But This One Is Special

By Tomoeh Murakami Tse
Washington Post Staff Writer
Saturday, July 15, 2006

It's no secret: After a dizzying five years during which buyers threw ever-larger sums of money at condominium projects, units are languishing on the market and prices have stalled.

"I don't see a whole lot of good reason for buying a place right now," John Delmore, 37, a telecommunications lawyer from Arlington, said last week after a year of on-and-off condo shopping in the District. "I think it's worthwhile to see if prices do come down or if there are more incentives."

It is a sentiment shared these days by more than a few would-be buyers. So why, then, are so many developers still building condos by the thousands? Do they know something that buyers don't? Is the market about to jump again?

The resounding answer from developers large and small is that the economy is strong; the region is adding jobs; and that, basically, their condo projects are so special, so uniquely designed, strategically located or attractively priced that buyers will continue to choose them over the competition.

"It doesn't concern us greatly," said Richard W. Hausler, president of Vienna-based KSI Services Inc., which is advertising about 900 units. "The fundamentals of the market are solid and consistent with what they have been. That's the most important point."

In the Washington area, more than 25,000 new condos are on the market, up from 18,000 a year ago, according to Delta Associates, a real estate information firm in Alexandria. Developers are planning to introduce an additional 26,000 units over the next 36 months. Furthermore, about 9,000 more condos are competing for buyers' attention in the resale market, according to Metropolitan Regional Information Systems Inc., the region's multiple listing service.

With buyers enjoying the luxury of time and choice, developers are offering growing incentives -- condo fee waivers, free kitchen upgrades, help with closing costs -- that average 5.5 percent of the purchase price, according to Delta. That's up from 2.7 percent in the first quarter of this year. When such concessions are taken into consideration, condo prices have actually declined, albeit less than 1 percent, said William Rich, who researches the condo market for Delta.

Most economists agree that the double-digit annual price appreciation for housing of the past five years is over and predict modest increase or flattening of values for the months to come. Delta figures show sales are down from last year's record highs, although they have picked up recently to match the pace seen in 2004. Although the number of unsold units on the market is down slightly from earlier this year, Delta said it does not expect values to increase much for 18 months or so, until even more inventory is burned off.

Dean Baker, co-director of the Center for Economic and Policy Research and a longtime bear about the housing market, said the market could drop by up to 25 percent and disputed the notion that some well-planned condos would escape unscathed.

"Whatever makes the place desirable, it's presumably already reflected in the price," Baker said. "There's always going to be a few that escape relatively unharmed. But virtually everyone is going to be affected to some extent."

Developers typically are dismissing signs of a cooling market as a temporary adjustment period after double-digit price gains prompted a building rush.

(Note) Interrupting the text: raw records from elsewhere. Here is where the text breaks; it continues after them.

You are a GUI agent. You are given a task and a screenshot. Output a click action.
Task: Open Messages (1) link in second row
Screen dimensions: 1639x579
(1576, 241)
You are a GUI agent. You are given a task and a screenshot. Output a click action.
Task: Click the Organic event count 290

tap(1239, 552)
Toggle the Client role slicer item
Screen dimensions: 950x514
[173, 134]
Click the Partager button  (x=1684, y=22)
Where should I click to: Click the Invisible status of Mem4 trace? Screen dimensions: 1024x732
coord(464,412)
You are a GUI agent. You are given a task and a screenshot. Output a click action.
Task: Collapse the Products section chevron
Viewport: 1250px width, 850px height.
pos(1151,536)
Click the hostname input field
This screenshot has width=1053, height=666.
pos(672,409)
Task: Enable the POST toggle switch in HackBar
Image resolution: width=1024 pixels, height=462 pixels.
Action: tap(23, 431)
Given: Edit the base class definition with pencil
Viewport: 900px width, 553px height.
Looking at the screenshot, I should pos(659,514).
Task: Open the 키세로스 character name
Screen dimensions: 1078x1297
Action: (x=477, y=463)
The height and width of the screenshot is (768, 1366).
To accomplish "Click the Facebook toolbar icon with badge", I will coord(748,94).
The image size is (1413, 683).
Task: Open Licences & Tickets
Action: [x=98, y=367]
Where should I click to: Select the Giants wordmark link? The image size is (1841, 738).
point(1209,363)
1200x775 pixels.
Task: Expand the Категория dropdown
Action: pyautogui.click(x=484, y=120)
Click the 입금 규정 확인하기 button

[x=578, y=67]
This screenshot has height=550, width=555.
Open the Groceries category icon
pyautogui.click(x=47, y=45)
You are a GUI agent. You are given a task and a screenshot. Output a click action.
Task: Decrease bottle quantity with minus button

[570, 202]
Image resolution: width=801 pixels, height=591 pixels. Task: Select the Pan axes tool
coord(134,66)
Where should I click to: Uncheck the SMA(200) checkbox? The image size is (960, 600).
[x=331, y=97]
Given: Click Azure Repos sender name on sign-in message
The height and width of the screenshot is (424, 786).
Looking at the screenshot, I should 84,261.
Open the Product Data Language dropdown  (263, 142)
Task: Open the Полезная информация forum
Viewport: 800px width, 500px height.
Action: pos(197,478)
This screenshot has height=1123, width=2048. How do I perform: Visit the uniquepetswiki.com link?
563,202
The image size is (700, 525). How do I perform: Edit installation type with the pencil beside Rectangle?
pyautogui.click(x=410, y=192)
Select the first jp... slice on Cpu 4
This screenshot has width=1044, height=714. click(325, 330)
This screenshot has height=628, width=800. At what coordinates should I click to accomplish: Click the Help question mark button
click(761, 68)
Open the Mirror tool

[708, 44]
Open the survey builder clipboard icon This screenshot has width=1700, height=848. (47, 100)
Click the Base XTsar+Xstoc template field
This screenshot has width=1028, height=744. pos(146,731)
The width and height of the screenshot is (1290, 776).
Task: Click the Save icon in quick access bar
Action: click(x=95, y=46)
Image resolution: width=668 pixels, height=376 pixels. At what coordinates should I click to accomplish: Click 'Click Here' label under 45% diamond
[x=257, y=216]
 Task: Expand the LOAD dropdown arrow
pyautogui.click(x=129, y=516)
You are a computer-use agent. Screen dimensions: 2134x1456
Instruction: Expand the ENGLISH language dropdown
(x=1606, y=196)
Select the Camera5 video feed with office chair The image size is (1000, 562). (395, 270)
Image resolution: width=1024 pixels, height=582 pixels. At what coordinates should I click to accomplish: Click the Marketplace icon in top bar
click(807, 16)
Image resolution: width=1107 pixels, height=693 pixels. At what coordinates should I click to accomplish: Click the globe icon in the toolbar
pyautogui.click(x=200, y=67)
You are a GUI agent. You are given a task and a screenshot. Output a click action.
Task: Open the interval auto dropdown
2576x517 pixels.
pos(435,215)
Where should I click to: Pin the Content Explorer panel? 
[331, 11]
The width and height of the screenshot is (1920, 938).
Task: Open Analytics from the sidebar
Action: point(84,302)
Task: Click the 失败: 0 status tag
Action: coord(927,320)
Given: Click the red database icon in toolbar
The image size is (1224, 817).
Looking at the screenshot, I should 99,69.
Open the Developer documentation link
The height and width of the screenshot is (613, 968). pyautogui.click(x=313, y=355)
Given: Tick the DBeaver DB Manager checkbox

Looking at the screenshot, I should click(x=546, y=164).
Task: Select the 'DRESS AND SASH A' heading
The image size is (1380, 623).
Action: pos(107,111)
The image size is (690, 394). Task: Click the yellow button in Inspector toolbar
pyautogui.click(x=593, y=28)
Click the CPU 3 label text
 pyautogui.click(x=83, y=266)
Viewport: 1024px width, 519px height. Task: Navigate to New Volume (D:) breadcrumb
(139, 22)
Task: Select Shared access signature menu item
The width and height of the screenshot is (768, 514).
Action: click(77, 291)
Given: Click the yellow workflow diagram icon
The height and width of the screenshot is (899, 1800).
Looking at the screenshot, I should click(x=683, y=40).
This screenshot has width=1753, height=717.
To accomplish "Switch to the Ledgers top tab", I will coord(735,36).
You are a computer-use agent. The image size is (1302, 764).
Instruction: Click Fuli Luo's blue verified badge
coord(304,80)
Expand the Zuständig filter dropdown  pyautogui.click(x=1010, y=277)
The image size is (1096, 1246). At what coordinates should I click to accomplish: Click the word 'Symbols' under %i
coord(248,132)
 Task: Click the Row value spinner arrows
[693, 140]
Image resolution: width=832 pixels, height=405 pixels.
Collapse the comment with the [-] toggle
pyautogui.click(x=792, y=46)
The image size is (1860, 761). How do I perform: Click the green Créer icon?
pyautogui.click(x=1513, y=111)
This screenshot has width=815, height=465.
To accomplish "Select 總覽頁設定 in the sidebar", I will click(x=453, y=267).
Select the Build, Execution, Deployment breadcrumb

Several developers on both the high and low ends of the condo market cited their asking price as a key factor that separates their units from all the rest.

District-based Tenacity Group, which focuses on $150,000 to $300,000 condo units, said business has picked up even as some other developers have abandoned projects in the face of paltry sales. In recent weeks, developers of at least 1,700 units in the region have switched plans from condo to rental apartments, said their buildings would remain as rentals or canceled plans altogether.